═══ Task data

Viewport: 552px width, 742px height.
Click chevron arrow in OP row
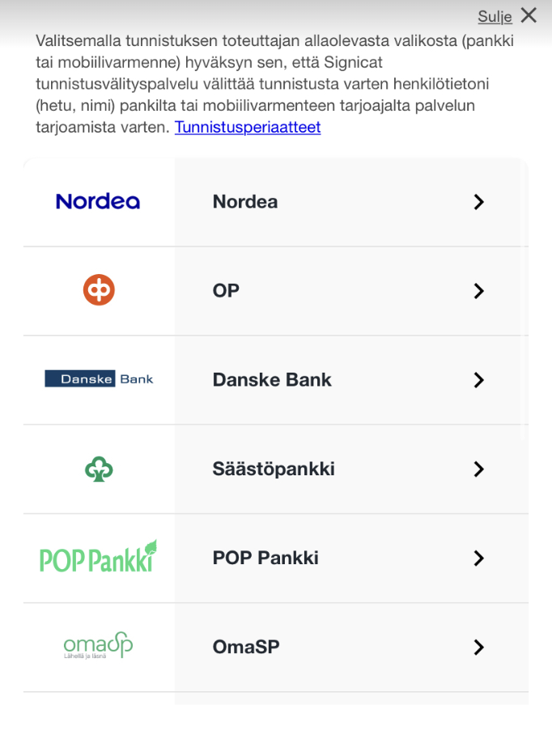click(478, 291)
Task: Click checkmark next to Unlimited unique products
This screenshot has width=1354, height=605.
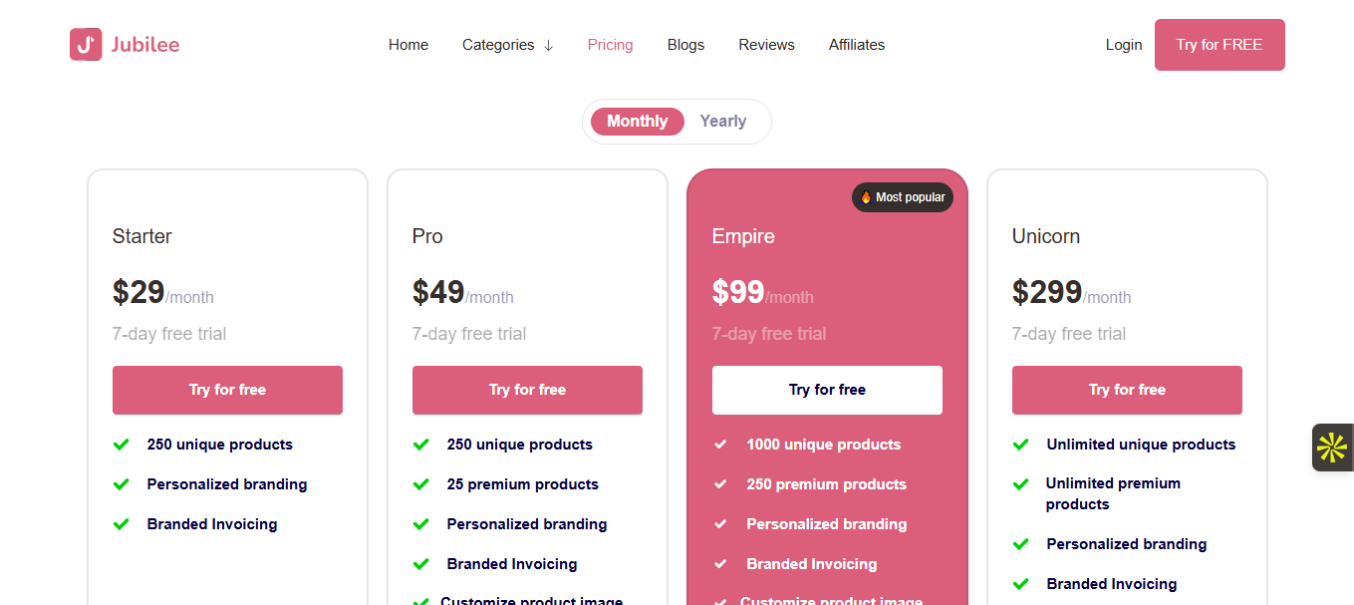Action: [1021, 445]
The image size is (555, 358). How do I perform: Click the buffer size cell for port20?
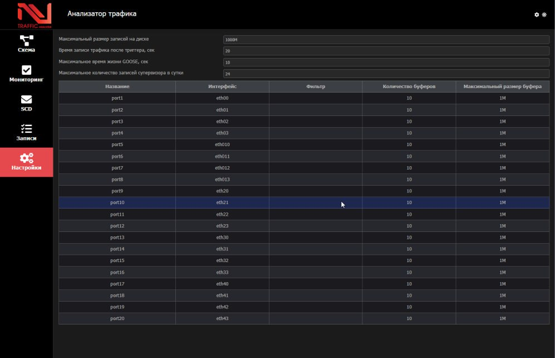click(x=502, y=318)
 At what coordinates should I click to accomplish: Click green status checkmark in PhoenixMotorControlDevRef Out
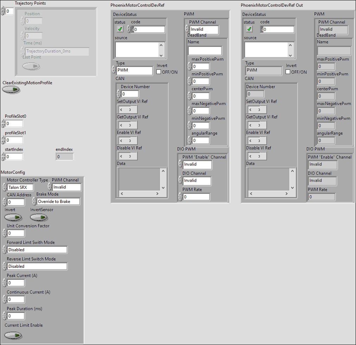[x=249, y=29]
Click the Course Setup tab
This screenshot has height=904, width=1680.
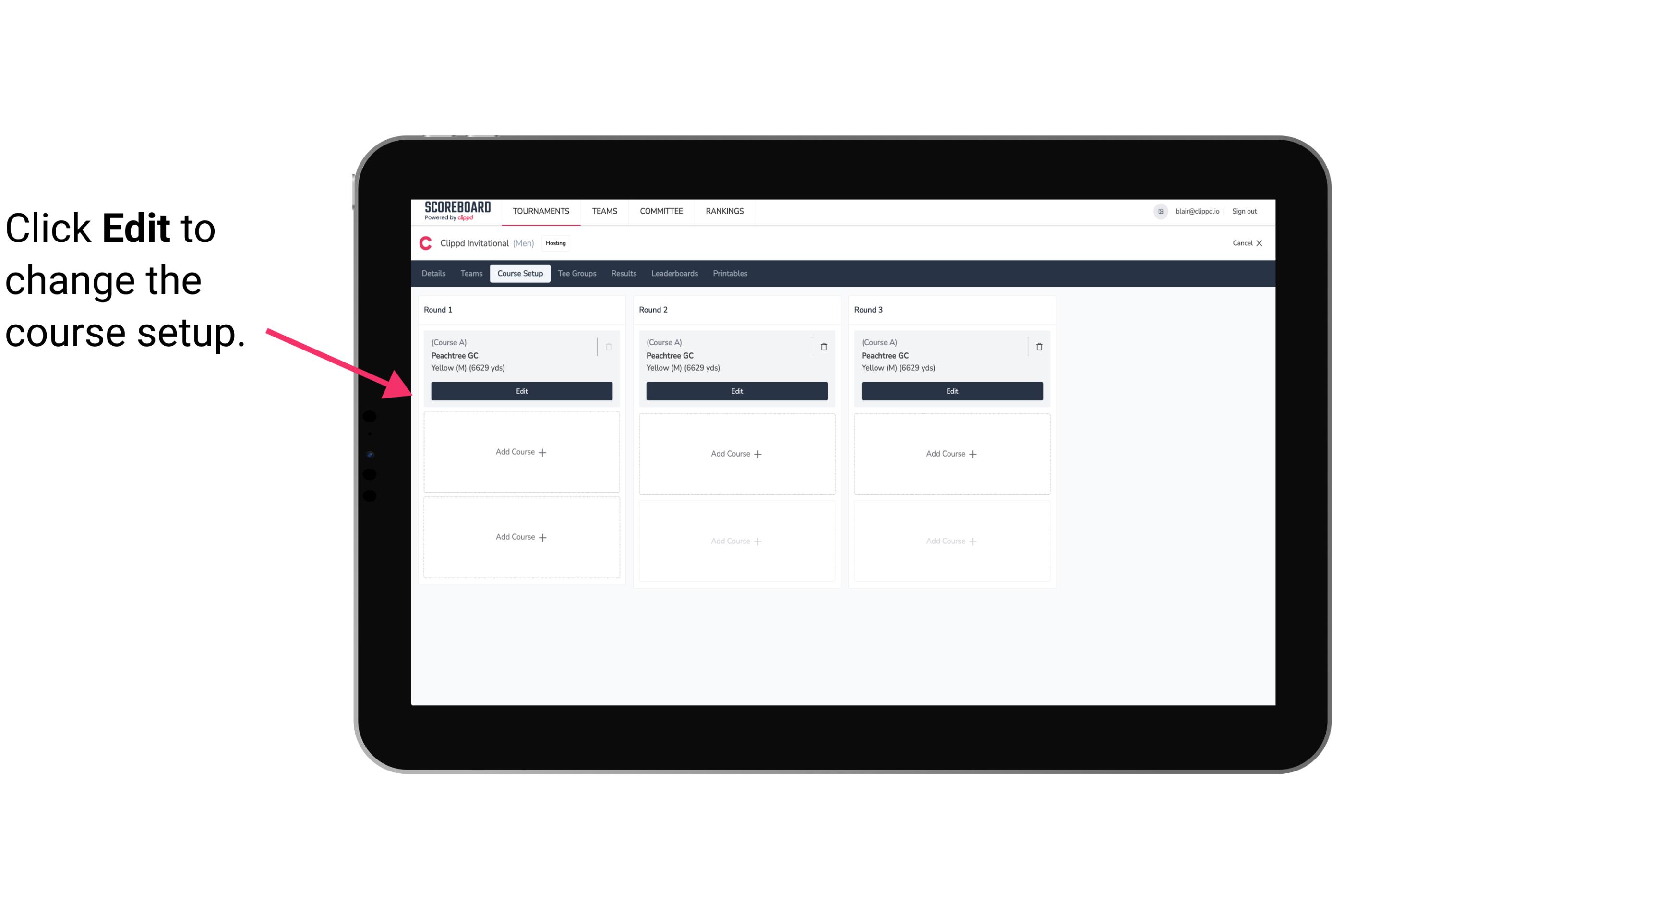519,274
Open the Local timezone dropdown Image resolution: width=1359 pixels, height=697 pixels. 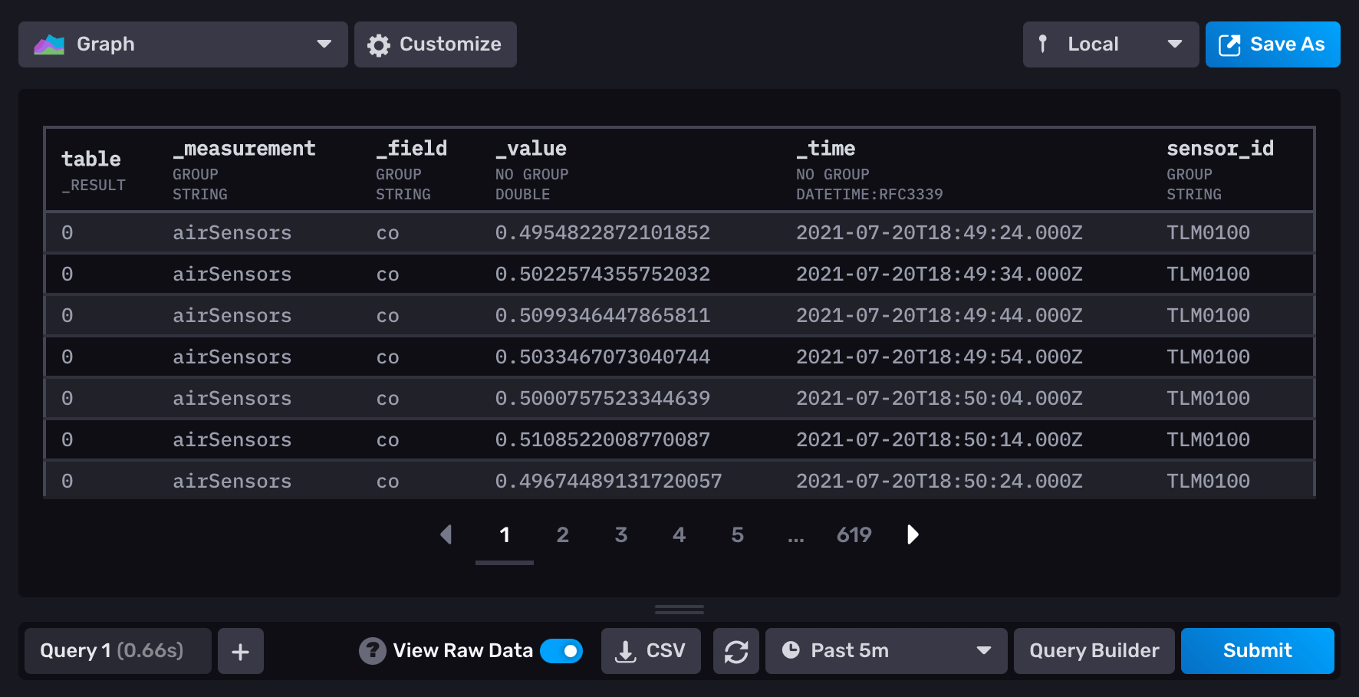[1176, 44]
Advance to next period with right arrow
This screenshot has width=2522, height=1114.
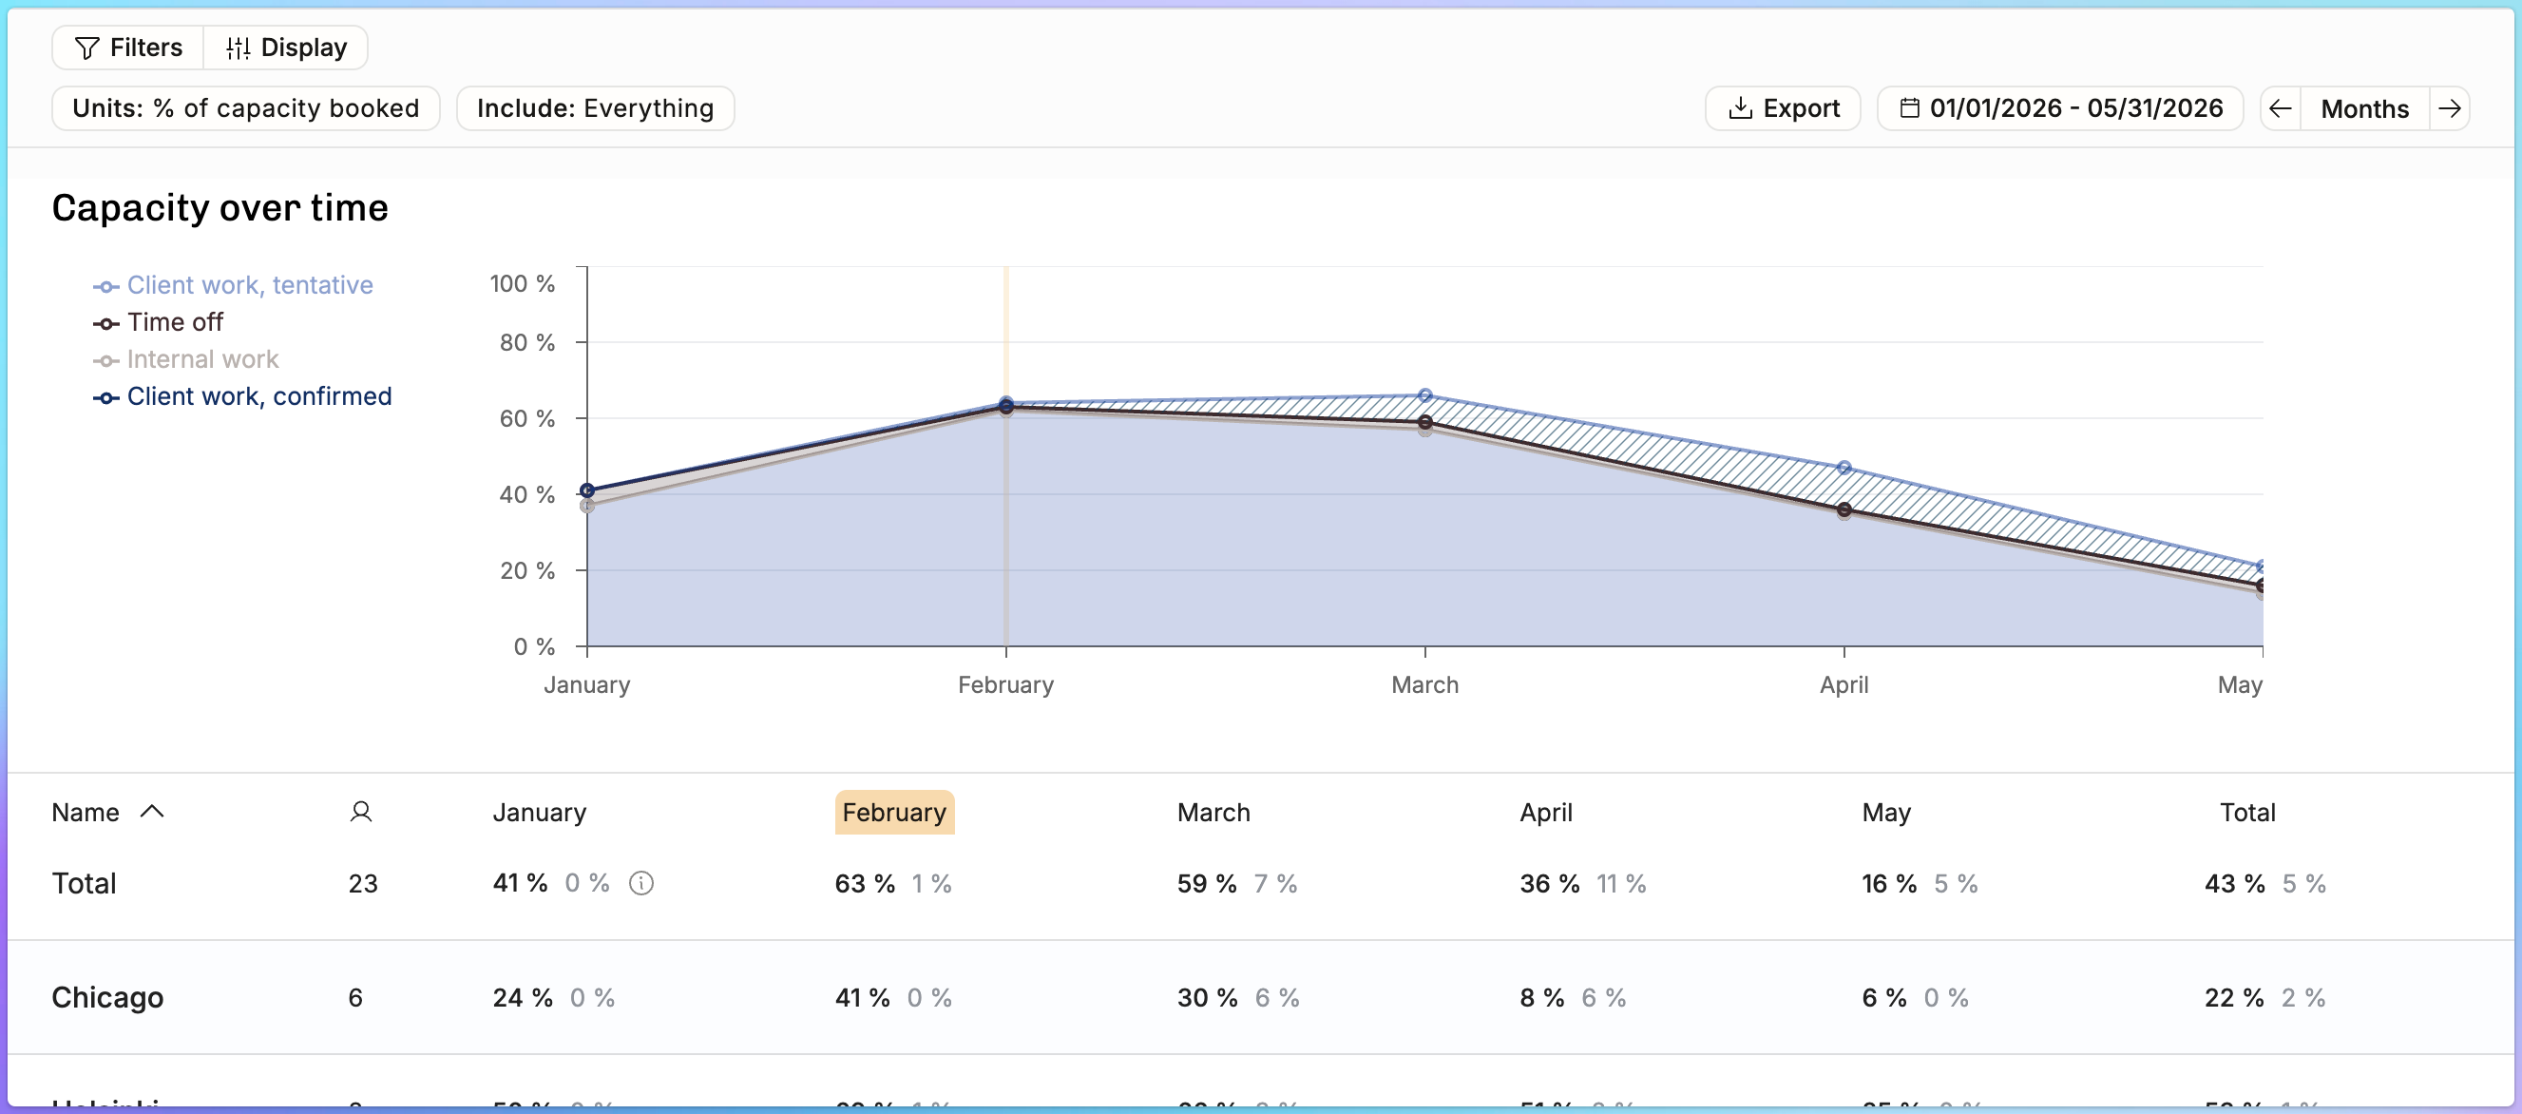point(2450,109)

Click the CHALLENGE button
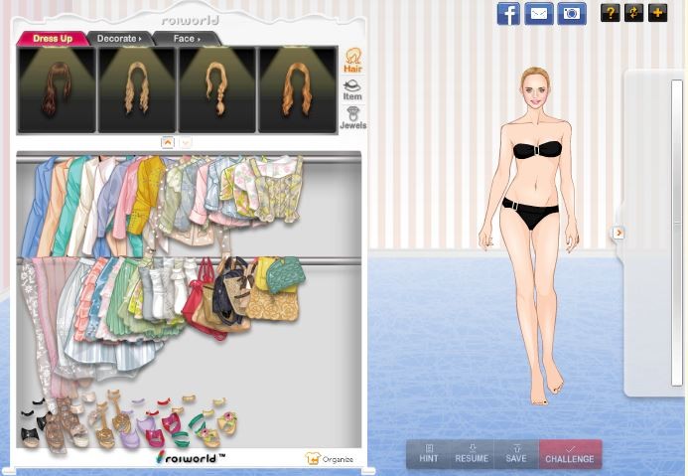tap(570, 454)
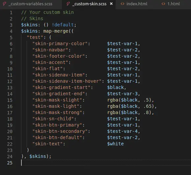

══════

- _Aim_
Pick out every line of the material above that contains the word "This", and copy each one.

- _Task result_
This screenshot has width=1354, height=605.
This screenshot has height=904, width=1680.
This screenshot has width=2522, height=1114.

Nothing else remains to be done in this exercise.